-- Task material follows --
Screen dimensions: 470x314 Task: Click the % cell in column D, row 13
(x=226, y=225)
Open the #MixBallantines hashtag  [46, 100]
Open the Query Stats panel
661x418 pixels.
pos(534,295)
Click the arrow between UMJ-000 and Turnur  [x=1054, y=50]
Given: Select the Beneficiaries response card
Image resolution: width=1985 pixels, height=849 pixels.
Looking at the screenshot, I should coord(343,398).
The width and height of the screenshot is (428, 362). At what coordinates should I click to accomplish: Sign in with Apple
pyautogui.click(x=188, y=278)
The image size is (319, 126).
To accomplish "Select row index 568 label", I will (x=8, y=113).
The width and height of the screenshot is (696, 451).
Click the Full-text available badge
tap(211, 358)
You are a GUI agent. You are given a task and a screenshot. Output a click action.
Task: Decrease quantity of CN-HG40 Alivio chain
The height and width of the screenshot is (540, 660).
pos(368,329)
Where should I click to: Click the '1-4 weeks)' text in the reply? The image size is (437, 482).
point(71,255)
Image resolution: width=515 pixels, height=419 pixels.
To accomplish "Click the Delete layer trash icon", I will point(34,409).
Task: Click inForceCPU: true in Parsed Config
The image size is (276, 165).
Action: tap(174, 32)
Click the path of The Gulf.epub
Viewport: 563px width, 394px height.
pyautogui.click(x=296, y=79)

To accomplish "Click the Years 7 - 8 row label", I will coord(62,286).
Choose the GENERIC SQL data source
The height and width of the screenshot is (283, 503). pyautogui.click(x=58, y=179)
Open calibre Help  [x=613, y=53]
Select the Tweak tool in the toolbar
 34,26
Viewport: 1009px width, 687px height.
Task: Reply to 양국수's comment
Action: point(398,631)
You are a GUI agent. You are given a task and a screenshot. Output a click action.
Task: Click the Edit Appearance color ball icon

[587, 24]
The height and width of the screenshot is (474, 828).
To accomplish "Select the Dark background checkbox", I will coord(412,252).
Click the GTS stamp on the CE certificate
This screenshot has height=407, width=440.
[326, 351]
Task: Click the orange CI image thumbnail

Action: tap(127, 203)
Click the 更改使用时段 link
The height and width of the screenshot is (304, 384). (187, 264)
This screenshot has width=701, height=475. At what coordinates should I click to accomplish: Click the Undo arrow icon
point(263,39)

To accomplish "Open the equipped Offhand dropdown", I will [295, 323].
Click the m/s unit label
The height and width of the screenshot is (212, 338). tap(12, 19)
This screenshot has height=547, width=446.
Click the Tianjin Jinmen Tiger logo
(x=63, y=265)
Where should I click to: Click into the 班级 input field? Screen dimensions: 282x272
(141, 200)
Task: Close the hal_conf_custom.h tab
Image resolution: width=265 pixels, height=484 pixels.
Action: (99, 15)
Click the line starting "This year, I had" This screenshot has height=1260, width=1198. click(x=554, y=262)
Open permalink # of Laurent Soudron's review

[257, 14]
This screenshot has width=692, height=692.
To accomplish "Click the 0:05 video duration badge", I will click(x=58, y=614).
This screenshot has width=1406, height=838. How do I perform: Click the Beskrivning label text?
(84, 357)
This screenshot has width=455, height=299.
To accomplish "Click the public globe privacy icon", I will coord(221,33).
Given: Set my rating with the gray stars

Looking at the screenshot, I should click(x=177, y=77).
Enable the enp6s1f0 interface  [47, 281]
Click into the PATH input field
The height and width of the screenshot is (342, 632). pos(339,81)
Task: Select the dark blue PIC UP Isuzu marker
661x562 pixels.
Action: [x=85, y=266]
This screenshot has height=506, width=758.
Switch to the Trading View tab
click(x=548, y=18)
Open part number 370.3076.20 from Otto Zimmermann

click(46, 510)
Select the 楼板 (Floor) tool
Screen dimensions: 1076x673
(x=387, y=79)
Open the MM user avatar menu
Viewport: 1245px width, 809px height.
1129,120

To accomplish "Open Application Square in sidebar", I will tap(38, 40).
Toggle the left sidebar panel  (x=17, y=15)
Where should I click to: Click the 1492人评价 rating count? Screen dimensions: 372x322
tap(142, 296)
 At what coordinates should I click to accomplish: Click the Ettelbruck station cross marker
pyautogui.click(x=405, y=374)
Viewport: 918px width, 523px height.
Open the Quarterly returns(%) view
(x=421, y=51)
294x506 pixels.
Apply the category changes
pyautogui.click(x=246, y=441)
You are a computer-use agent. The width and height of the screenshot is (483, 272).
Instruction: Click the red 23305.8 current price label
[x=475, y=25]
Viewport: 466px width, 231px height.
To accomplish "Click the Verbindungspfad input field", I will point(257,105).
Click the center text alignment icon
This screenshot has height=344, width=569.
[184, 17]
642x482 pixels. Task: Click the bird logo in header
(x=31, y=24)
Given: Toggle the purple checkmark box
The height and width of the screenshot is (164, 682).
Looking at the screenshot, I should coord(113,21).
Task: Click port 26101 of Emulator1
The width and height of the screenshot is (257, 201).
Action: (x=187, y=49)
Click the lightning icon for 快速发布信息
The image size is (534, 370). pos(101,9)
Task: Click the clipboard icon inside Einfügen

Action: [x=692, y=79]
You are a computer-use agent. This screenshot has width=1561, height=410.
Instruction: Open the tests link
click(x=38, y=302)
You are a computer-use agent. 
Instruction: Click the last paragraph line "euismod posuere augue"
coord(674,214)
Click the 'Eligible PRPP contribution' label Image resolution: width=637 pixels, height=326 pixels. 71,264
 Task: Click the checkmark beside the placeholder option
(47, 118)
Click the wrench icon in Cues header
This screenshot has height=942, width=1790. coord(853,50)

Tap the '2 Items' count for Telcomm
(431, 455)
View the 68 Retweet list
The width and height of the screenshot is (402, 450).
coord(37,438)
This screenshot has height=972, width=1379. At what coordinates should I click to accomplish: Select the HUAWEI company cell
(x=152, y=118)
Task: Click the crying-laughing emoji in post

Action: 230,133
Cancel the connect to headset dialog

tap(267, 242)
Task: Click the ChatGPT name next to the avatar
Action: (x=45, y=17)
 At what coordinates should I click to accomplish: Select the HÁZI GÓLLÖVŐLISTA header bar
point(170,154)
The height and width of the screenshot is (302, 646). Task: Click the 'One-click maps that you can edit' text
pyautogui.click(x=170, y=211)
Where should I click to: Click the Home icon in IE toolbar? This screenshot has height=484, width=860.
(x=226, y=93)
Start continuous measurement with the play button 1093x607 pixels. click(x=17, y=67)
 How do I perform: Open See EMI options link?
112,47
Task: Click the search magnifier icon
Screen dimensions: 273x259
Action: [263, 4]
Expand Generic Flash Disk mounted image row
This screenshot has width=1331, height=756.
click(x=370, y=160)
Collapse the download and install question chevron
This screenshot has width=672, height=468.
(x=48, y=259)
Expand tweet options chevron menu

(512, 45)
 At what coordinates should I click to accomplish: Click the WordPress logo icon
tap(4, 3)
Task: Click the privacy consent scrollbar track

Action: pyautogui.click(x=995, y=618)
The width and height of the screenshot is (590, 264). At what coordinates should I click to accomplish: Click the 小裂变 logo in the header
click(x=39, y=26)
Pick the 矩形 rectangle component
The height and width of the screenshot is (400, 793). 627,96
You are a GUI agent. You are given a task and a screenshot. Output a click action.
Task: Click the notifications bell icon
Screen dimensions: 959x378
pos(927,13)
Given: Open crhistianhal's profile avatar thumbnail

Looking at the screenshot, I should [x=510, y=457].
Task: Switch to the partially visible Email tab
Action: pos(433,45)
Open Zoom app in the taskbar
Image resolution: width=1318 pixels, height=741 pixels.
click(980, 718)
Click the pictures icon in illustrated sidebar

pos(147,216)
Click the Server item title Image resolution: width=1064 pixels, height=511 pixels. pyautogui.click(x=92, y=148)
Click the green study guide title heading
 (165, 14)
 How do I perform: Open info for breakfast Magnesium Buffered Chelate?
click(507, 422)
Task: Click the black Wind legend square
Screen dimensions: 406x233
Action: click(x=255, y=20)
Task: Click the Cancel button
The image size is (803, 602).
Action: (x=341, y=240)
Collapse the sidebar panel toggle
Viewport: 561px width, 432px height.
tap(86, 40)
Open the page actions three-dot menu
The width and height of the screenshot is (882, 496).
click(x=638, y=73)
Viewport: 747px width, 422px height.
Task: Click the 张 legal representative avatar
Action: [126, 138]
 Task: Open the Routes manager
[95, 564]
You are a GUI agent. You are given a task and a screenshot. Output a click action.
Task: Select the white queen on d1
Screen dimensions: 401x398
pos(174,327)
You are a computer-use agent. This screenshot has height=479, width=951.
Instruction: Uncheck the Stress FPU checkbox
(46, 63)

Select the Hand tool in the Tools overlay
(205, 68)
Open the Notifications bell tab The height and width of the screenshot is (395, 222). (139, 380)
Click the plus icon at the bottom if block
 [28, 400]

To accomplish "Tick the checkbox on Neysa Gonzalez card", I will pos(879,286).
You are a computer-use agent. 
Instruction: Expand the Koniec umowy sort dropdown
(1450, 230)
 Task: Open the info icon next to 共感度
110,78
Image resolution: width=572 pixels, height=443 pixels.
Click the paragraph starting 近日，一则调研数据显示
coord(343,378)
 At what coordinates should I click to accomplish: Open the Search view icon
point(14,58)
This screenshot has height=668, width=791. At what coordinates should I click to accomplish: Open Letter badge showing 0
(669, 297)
-- Task material concluded --
Goal of the exercise: Please copy, exactly and with nothing else, the lines above beginning at the line that has "The width and height of the screenshot is (428, 362)." and ending with the line that has "Open calibre Help".

Written solution:
The width and height of the screenshot is (428, 362). At what coordinates should I click to accomplish: Sign in with Apple
pyautogui.click(x=188, y=278)
The image size is (319, 126).
To accomplish "Select row index 568 label", I will (x=8, y=113).
The width and height of the screenshot is (696, 451).
Click the Full-text available badge
tap(211, 358)
You are a GUI agent. You are given a task and a screenshot. Output a click action.
Task: Decrease quantity of CN-HG40 Alivio chain
The height and width of the screenshot is (540, 660).
pos(368,329)
Where should I click to: Click the '1-4 weeks)' text in the reply? The image size is (437, 482).
point(71,255)
Image resolution: width=515 pixels, height=419 pixels.
To accomplish "Click the Delete layer trash icon", I will point(34,409).
Task: Click inForceCPU: true in Parsed Config
The image size is (276, 165).
Action: tap(174, 32)
Click the path of The Gulf.epub
Viewport: 563px width, 394px height.
pyautogui.click(x=296, y=79)

To accomplish "Click the Years 7 - 8 row label", I will coord(62,286).
Choose the GENERIC SQL data source
The height and width of the screenshot is (283, 503). pyautogui.click(x=58, y=179)
Open calibre Help  [x=613, y=53]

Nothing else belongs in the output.